[Records from a data collection]
+++++
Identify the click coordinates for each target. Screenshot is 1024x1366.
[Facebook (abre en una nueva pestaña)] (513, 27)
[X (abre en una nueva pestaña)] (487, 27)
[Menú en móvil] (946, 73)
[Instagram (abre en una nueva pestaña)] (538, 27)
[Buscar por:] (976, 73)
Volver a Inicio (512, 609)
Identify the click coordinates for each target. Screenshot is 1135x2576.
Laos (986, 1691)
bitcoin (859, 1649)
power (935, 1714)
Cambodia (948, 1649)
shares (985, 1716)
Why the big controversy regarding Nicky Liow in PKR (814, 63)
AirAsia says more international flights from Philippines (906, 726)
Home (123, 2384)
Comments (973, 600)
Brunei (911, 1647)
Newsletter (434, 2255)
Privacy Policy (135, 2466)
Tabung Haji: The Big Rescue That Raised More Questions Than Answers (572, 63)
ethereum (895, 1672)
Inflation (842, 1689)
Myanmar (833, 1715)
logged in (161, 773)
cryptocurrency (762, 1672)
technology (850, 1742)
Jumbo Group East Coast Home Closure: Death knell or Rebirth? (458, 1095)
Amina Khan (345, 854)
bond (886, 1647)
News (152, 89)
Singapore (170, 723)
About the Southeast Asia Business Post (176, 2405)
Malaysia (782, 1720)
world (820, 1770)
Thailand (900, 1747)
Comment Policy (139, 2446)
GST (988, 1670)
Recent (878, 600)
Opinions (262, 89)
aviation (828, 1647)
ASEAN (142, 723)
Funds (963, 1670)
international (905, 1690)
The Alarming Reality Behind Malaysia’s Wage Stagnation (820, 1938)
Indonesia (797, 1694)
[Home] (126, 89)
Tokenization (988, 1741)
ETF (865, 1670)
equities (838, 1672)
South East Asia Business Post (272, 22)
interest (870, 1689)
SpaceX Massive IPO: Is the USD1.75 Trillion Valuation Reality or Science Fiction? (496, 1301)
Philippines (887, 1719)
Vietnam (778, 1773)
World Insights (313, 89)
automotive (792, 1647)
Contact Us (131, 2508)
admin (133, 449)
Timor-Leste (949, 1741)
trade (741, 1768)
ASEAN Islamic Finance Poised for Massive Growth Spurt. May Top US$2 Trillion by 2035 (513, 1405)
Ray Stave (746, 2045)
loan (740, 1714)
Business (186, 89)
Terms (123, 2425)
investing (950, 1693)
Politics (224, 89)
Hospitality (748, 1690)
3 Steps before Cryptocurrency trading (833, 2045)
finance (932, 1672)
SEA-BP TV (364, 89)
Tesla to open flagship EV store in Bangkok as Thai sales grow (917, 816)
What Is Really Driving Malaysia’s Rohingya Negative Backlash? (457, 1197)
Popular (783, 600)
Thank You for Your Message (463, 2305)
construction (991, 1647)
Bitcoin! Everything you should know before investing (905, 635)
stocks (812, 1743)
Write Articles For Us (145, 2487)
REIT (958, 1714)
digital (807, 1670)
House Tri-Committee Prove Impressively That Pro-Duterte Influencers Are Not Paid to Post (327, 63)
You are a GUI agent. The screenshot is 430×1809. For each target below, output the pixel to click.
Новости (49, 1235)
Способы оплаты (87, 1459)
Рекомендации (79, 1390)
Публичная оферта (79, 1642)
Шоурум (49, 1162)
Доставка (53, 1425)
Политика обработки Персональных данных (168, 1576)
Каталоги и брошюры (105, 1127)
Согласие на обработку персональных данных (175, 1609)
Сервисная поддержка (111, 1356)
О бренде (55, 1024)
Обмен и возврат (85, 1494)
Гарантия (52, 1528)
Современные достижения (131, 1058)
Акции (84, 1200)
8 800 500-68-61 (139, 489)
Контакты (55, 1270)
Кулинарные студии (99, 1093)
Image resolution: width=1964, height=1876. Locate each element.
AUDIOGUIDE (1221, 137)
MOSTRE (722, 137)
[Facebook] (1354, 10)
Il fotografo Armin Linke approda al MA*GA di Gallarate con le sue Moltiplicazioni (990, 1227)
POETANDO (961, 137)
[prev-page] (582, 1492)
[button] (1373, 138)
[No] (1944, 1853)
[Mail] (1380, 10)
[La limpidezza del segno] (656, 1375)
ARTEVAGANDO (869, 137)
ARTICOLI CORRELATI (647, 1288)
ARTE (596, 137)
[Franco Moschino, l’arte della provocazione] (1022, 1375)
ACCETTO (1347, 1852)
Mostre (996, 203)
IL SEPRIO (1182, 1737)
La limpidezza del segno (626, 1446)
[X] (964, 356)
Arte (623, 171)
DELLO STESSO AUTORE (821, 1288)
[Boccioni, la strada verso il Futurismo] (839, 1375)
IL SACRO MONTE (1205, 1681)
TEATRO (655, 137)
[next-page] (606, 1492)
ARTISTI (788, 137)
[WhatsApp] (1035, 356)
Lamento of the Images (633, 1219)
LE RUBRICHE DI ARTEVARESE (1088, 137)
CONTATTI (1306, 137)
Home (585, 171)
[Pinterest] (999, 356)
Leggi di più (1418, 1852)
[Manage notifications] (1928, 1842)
+++++
- _Description of the task_
Every line above in which the word "Malaysia" occurs is to be copied.

- _Answer to this task_
Malaysia (782, 1720)
The Alarming Reality Behind Malaysia’s Wage Stagnation (820, 1938)
What Is Really Driving Malaysia’s Rohingya Negative Backlash? (457, 1197)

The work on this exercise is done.